S number 2- Story boarding

Below: A slideshow which I made using picasa and then uploaded onto www.youtube.com
The slideshow contains images of my storyboard in which I designed in order to separate each scene therefore reducing confusion and also maximizing the chances that things will run smoothly when it comes to recording.



The second element of the Five S' is story boarding. Storyboards are graphic organisers such as a series of illustrations or images displayed in a sequence. Storyboards appear in many forms, from emerging literacy books to emergency instructions on airplaces to technical textbooks. When writers in various fields want to make ideas easily understood, they choose a storyboard format or one of its close cousins: the flow chart, the time line, or the PowerPoint presentation. Storyboards are widely used because we know pictures combined with text offer a rich synthesis of information that can entertain and inform. The pictures in picture writing can be simple cartoons, photographs, or sophisticated technical diagrams.

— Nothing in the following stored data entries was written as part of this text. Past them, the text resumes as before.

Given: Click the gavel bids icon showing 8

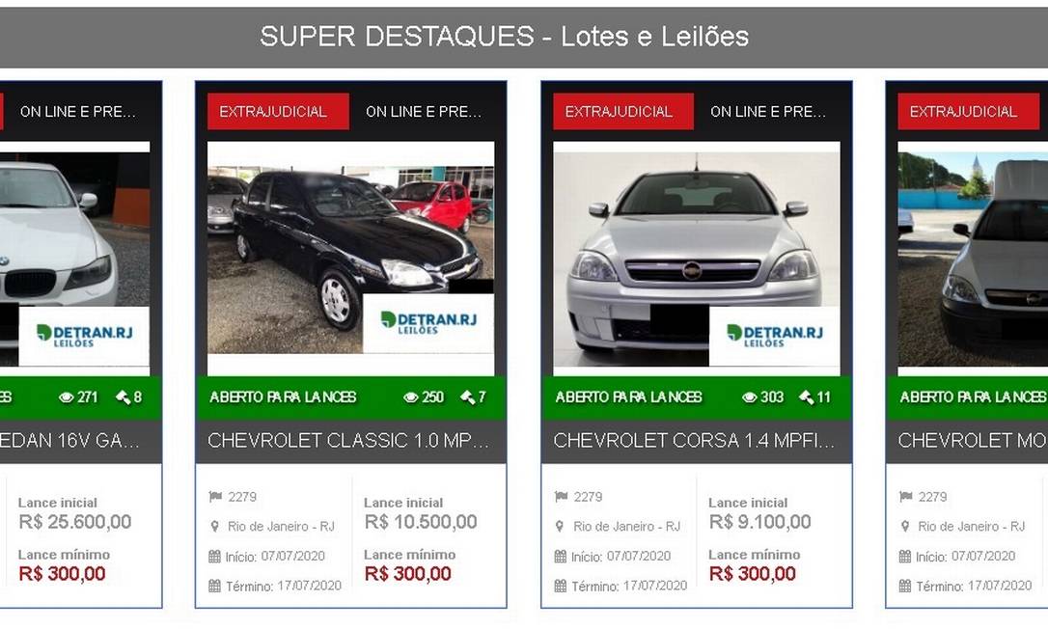Looking at the screenshot, I should 123,397.
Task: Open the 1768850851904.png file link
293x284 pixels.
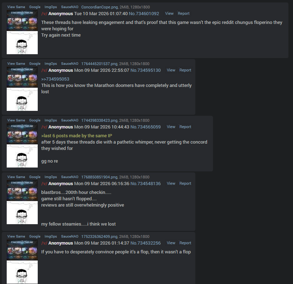Action: [x=99, y=177]
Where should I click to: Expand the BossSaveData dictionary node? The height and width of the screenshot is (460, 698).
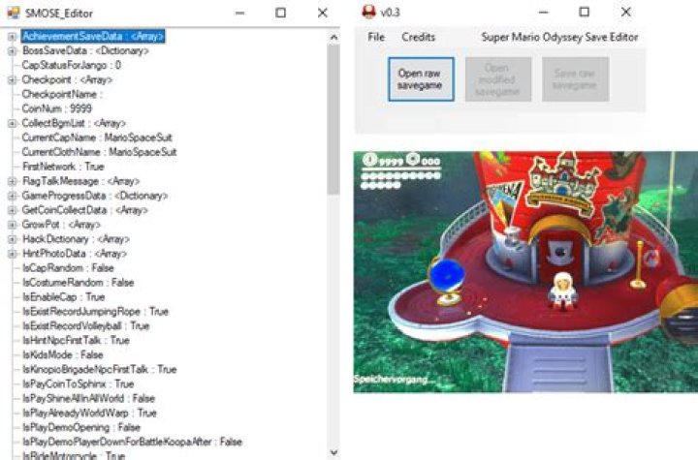point(12,50)
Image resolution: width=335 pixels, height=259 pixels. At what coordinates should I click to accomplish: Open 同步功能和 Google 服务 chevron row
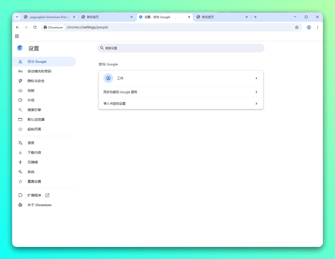181,92
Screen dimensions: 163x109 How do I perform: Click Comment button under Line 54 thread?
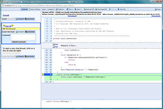tap(20, 32)

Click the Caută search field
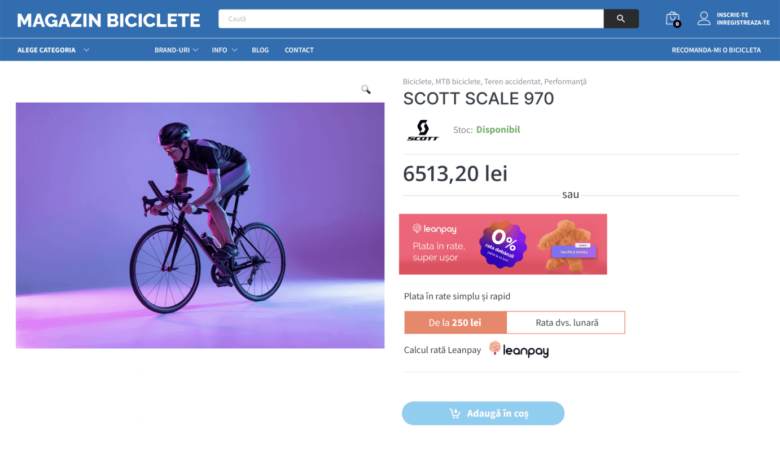click(411, 19)
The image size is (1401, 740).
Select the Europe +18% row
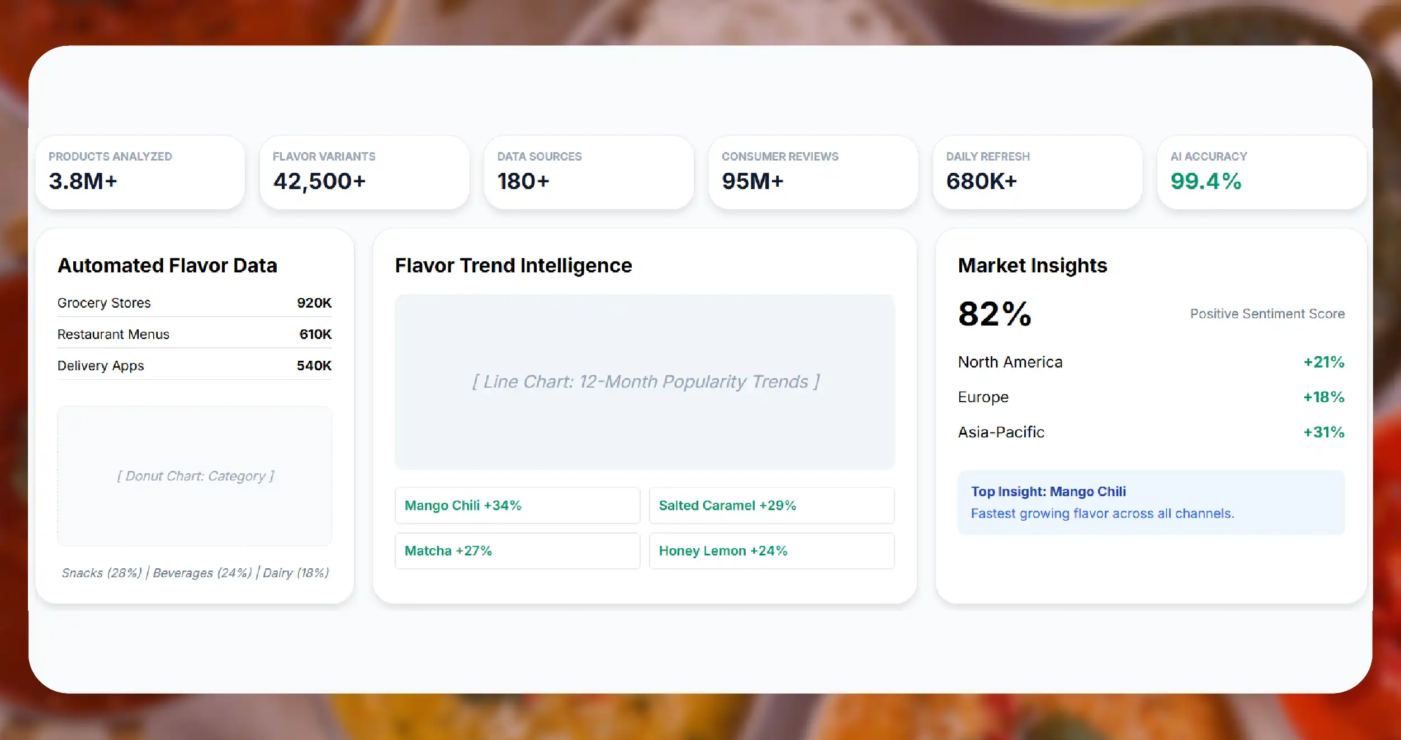click(x=1151, y=397)
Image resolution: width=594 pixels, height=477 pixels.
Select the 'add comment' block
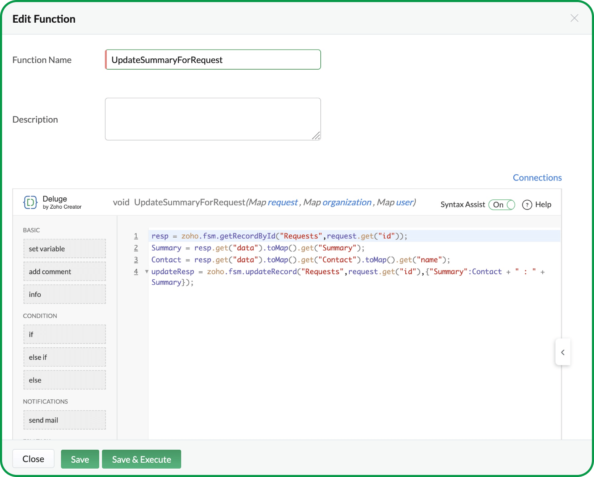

A storyboard can be any length, two or two thousand squares. A storyboard can be simple like the Cinderella board, or elaborate and dense in content like a graphic novel.

Storyboards also can be adapted to fit many tasks, from maps to time lines. Like making text lists down a page or writing text across the page, the way we arrange storyboard boxes can help convey the logic of the task at hand, and make that task easier to accomplish. To convey content, organization boxes can be arranged vertically or horizontally, or set in meaningful clusters.